Among the records below, find the lines containing "Image" and state only how many there are.

__Information shown__.
———
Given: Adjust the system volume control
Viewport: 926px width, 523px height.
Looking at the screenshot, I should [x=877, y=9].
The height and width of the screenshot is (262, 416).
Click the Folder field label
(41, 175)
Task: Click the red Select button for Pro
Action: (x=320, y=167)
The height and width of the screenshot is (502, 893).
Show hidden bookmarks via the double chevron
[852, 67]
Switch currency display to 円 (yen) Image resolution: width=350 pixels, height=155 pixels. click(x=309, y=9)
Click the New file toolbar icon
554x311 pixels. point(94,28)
———
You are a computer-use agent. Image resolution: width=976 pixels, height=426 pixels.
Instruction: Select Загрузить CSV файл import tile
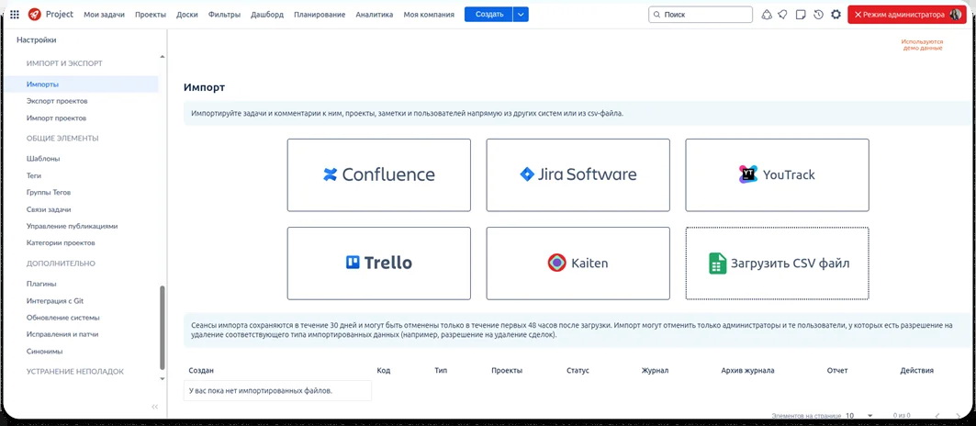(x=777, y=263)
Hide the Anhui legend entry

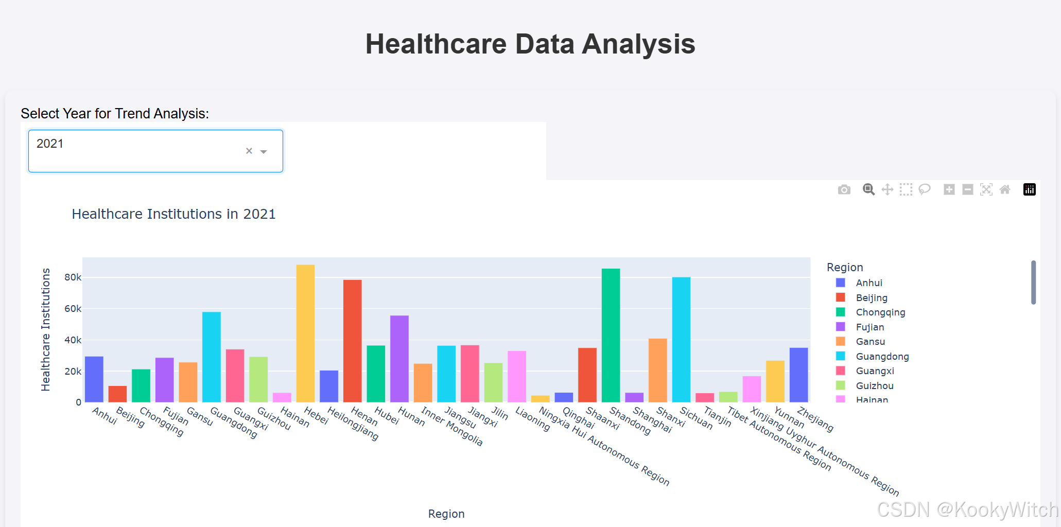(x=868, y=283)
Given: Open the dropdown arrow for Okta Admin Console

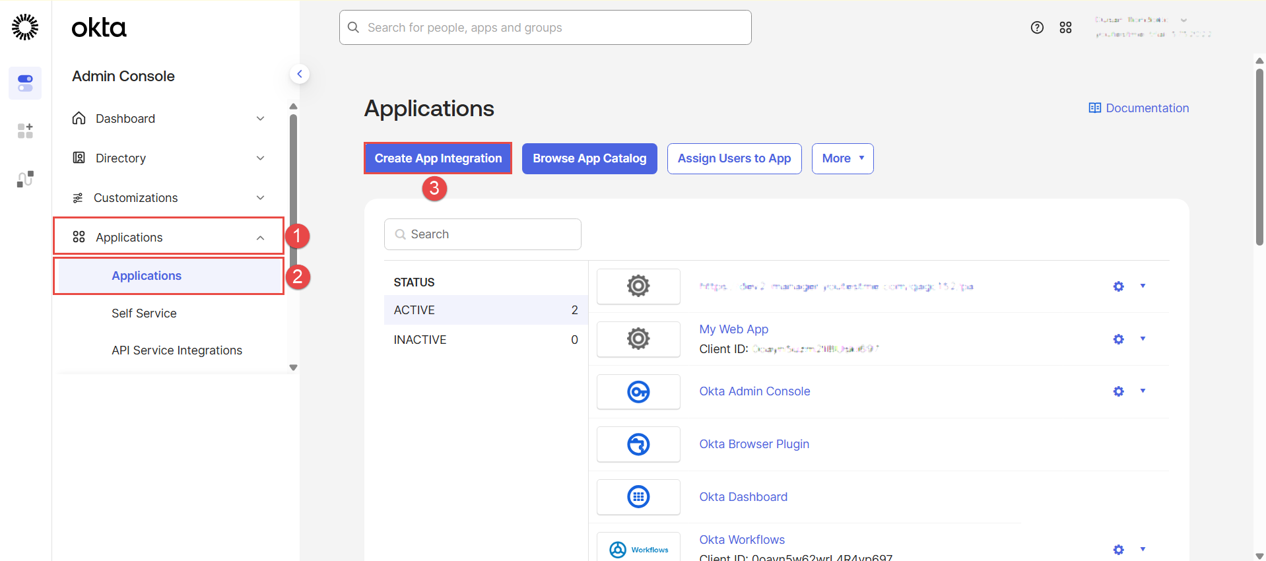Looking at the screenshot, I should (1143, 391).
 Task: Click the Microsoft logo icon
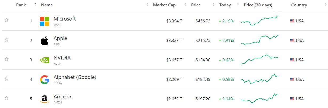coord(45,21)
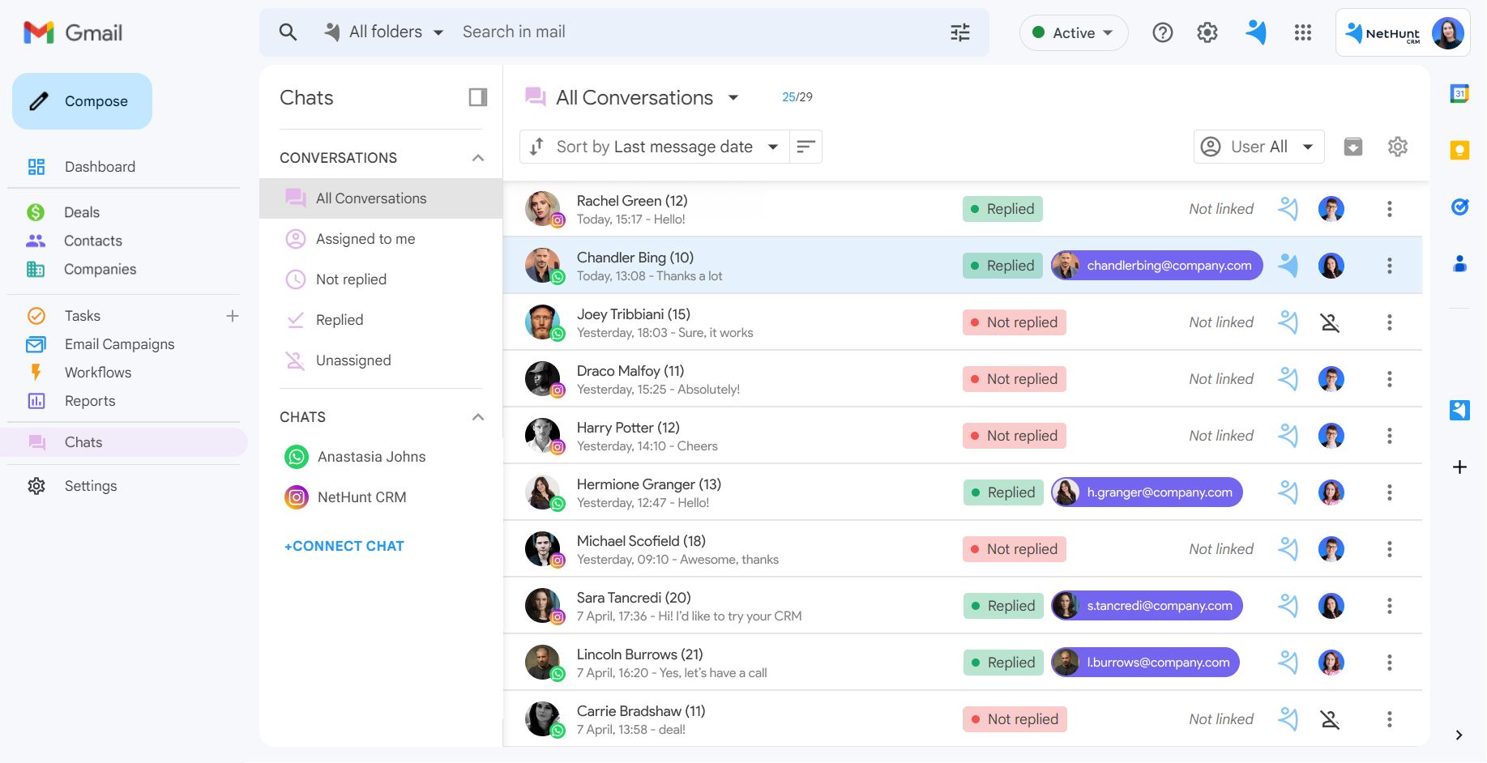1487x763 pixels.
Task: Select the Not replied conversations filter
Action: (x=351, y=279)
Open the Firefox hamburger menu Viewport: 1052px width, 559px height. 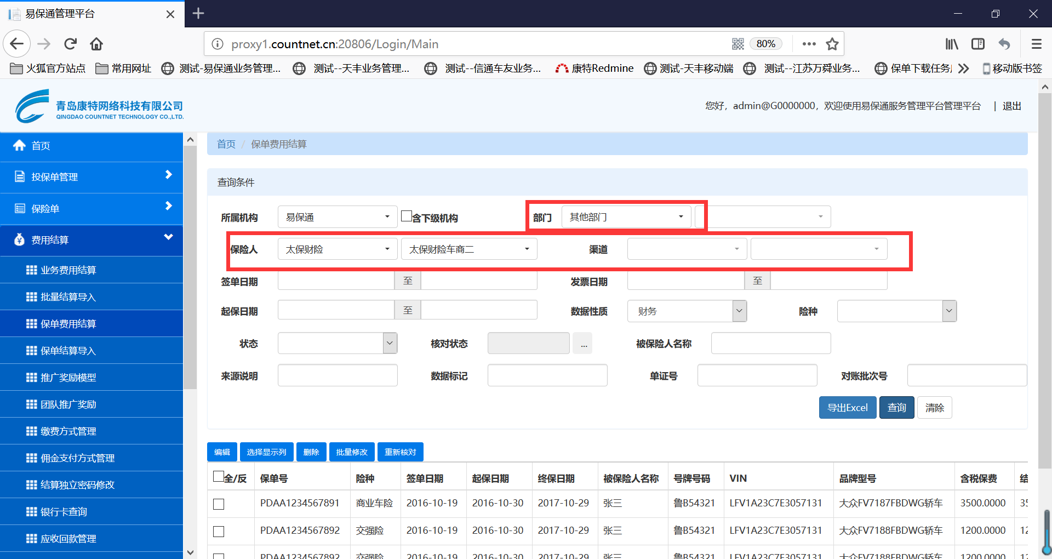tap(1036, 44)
———
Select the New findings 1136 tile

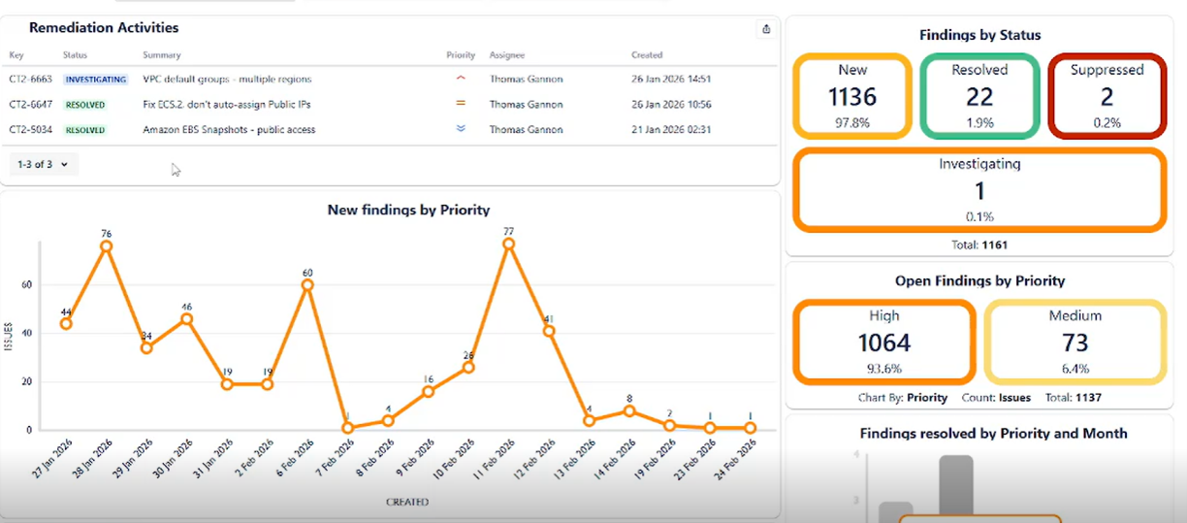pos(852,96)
———
__Response to the task__.
2